---- ENTRIES SUPPLIED

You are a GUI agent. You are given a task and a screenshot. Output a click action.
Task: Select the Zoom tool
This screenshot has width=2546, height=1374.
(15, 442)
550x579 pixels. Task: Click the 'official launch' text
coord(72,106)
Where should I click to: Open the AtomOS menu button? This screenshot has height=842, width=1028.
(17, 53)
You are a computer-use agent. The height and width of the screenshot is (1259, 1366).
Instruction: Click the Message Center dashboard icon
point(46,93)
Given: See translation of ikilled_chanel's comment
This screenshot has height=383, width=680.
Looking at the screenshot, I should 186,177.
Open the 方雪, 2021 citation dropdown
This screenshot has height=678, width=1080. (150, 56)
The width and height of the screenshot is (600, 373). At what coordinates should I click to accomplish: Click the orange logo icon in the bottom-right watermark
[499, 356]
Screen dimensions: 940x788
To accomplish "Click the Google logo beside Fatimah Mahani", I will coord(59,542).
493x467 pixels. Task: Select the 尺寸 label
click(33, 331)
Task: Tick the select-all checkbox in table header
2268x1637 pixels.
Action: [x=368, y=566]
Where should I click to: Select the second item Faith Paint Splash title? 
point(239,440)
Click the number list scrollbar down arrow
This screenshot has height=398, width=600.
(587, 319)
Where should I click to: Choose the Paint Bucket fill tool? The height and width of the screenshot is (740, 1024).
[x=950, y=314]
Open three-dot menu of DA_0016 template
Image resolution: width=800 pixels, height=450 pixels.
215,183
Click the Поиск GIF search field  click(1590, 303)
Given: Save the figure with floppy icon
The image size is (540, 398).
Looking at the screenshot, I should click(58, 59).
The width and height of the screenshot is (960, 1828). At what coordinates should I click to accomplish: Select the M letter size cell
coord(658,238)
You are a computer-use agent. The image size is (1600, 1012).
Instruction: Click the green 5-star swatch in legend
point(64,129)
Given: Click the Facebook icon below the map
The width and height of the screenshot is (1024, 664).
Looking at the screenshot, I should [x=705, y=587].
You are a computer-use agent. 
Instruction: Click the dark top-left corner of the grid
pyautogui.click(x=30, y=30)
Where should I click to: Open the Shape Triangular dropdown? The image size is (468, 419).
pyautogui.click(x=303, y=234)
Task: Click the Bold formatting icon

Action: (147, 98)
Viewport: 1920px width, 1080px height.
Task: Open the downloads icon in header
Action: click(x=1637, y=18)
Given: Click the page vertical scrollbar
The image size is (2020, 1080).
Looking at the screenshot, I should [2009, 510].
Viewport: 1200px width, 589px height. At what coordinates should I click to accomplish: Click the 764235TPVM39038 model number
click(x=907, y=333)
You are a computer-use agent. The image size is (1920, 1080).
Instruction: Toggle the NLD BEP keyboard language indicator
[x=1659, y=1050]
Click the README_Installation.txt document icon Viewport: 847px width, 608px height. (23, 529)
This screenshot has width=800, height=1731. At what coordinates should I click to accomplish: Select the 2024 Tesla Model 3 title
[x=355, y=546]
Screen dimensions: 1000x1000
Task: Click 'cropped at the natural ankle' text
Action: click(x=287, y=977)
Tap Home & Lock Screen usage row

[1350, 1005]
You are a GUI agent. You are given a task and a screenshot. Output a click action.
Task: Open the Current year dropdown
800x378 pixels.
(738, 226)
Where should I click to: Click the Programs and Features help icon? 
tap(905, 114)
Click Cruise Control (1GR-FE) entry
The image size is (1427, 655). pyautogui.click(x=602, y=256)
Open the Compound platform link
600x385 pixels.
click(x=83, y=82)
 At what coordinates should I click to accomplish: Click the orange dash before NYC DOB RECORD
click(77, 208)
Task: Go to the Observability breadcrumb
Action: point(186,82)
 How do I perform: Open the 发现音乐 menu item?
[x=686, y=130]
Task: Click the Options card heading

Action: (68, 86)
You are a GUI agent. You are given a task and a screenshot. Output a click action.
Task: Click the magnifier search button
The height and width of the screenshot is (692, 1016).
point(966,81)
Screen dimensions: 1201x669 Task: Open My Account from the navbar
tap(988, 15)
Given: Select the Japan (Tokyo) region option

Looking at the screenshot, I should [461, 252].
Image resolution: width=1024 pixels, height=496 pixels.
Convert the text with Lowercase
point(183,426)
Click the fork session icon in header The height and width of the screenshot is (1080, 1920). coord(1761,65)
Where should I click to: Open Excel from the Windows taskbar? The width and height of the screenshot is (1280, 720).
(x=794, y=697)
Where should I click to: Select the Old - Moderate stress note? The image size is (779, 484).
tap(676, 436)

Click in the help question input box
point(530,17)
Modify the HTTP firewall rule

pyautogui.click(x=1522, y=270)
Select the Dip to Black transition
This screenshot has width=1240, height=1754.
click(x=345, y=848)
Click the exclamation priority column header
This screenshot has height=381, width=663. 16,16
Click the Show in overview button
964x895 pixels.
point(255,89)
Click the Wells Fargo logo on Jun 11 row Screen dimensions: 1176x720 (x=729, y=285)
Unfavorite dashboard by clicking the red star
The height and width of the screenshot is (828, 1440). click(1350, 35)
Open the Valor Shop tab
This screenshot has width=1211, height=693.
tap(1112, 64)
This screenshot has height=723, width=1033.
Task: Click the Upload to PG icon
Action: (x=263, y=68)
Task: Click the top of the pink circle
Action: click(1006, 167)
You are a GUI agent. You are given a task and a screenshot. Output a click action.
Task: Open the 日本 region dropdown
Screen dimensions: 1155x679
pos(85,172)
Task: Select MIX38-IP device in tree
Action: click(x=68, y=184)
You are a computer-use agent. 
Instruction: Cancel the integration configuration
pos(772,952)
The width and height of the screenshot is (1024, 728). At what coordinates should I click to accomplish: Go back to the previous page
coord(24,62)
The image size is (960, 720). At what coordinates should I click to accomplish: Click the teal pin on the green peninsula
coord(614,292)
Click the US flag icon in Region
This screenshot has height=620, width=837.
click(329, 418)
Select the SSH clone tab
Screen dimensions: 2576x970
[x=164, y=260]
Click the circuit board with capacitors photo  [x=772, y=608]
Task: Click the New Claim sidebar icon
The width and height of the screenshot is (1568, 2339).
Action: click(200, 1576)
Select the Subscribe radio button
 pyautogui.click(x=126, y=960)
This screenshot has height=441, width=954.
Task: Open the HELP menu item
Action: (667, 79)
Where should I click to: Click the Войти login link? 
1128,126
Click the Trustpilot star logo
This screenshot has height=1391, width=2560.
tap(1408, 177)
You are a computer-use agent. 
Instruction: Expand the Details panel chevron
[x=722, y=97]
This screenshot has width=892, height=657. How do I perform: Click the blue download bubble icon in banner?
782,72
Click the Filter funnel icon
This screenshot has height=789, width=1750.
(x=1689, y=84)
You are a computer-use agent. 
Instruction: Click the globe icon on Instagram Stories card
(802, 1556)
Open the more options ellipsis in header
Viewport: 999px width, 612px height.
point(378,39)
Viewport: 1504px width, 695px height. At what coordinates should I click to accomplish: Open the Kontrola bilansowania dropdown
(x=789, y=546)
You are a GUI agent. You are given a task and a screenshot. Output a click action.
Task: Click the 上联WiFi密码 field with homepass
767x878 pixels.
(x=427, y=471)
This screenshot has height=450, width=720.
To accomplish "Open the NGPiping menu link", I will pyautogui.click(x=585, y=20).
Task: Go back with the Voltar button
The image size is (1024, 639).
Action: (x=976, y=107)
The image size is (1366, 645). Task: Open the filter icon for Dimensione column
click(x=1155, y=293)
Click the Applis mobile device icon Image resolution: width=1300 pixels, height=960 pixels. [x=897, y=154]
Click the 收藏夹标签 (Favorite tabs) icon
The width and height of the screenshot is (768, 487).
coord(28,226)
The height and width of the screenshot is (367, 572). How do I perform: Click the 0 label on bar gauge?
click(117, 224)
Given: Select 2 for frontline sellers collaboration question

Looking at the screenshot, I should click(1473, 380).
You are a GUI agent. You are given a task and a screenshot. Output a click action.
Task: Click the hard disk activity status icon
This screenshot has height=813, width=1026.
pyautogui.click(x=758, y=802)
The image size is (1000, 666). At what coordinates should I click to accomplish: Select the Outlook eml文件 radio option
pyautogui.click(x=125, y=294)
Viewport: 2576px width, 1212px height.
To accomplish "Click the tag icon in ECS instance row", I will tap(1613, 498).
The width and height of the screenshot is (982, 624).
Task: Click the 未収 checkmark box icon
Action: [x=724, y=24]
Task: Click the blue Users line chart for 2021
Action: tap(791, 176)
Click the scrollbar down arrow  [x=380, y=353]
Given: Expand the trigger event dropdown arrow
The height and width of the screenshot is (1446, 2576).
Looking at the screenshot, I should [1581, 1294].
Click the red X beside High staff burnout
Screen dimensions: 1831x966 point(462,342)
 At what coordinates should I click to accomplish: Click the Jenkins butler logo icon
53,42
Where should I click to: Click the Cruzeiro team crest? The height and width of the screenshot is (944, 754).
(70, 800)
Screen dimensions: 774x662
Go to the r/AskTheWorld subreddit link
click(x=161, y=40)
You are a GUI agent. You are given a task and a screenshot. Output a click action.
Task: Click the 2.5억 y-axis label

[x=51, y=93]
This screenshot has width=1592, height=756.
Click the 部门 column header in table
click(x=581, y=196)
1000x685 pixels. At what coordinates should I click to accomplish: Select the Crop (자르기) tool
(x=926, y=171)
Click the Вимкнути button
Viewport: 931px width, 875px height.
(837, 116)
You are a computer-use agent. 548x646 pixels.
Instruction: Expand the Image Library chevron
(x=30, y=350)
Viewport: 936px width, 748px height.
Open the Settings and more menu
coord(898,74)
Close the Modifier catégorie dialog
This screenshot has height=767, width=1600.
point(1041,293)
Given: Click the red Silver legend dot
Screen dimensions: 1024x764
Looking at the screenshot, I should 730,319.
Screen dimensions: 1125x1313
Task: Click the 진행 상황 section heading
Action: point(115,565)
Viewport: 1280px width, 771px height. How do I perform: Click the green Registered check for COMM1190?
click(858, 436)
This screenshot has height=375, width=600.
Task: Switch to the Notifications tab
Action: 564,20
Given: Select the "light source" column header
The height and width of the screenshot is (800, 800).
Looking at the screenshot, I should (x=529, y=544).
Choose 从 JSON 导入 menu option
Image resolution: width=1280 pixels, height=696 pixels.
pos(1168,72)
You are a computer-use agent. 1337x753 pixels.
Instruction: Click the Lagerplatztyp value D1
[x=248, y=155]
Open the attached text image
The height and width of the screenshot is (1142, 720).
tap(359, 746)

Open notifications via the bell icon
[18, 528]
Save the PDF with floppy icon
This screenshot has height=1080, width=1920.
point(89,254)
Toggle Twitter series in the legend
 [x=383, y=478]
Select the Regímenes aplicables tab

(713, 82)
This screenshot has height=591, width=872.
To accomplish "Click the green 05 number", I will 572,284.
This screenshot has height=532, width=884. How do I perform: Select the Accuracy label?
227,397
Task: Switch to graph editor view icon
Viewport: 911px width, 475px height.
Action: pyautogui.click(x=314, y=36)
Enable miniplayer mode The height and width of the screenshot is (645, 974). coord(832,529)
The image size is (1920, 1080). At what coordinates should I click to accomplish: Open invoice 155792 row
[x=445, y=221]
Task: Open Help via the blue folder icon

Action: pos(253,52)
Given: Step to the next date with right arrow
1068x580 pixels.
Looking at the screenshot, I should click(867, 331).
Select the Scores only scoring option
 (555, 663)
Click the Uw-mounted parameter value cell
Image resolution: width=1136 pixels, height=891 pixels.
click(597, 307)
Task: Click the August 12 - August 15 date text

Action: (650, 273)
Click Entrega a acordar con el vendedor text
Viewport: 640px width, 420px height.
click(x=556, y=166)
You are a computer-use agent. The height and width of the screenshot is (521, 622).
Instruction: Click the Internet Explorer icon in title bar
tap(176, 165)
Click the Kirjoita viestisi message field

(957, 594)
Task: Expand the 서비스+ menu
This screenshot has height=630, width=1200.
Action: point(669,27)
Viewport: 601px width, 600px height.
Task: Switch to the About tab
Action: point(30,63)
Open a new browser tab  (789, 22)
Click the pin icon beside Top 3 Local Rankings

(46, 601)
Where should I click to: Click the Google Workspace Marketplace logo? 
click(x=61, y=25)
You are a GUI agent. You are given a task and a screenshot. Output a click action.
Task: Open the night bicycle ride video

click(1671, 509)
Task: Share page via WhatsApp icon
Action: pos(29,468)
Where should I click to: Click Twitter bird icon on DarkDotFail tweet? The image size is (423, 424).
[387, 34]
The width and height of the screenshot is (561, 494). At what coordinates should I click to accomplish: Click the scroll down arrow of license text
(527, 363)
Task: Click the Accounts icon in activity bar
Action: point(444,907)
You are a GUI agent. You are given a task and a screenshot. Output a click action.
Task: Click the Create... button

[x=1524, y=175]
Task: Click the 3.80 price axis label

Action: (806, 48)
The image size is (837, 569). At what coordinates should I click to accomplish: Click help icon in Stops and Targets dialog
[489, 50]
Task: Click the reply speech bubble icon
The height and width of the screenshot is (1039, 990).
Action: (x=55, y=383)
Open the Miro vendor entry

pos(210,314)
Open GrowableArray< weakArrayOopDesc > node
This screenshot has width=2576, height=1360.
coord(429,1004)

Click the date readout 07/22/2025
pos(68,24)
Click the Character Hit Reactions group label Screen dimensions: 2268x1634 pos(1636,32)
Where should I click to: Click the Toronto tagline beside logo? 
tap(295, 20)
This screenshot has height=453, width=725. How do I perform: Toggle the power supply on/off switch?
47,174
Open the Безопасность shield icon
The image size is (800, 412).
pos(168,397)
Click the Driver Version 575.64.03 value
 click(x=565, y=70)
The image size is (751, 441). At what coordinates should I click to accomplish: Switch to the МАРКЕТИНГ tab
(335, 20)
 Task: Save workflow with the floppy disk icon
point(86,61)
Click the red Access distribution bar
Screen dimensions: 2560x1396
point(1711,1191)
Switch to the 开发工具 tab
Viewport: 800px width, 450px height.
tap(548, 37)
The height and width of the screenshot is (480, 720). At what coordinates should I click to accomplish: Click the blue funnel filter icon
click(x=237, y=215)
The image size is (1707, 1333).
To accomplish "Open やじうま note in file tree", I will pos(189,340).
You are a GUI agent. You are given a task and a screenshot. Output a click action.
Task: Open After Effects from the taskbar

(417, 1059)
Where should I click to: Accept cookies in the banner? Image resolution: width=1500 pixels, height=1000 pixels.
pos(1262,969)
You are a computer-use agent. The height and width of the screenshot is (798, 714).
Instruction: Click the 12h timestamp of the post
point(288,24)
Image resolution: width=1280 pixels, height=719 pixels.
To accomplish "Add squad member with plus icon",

--------

WHAT IS ASKED: Copy out the listing above verbatim, from its first line through the line containing "Looking at the screenshot, I should click(58, 59).", with both of those lines included.

WRITTEN REPLY:
You are a GUI agent. You are given a task and a screenshot. Output a click action.
Task: Select the Zoom tool
This screenshot has width=2546, height=1374.
(15, 442)
550x579 pixels. Task: Click the 'official launch' text
coord(72,106)
Where should I click to: Open the AtomOS menu button? This screenshot has height=842, width=1028.
(17, 53)
You are a computer-use agent. The height and width of the screenshot is (1259, 1366).
Instruction: Click the Message Center dashboard icon
point(46,93)
Given: See translation of ikilled_chanel's comment
This screenshot has height=383, width=680.
Looking at the screenshot, I should 186,177.
Open the 方雪, 2021 citation dropdown
This screenshot has height=678, width=1080. (150, 56)
The width and height of the screenshot is (600, 373). At what coordinates should I click to accomplish: Click the orange logo icon in the bottom-right watermark
[499, 356]
Screen dimensions: 940x788
To accomplish "Click the Google logo beside Fatimah Mahani", I will coord(59,542).
493x467 pixels. Task: Select the 尺寸 label
click(33, 331)
Task: Tick the select-all checkbox in table header
2268x1637 pixels.
Action: [x=368, y=566]
Where should I click to: Select the second item Faith Paint Splash title? 
point(239,440)
Click the number list scrollbar down arrow
This screenshot has height=398, width=600.
(587, 319)
Where should I click to: Choose the Paint Bucket fill tool? The height and width of the screenshot is (740, 1024).
[x=950, y=314]
Open three-dot menu of DA_0016 template
Image resolution: width=800 pixels, height=450 pixels.
215,183
Click the Поиск GIF search field  click(1590, 303)
Given: Save the figure with floppy icon
The image size is (540, 398).
Looking at the screenshot, I should click(58, 59).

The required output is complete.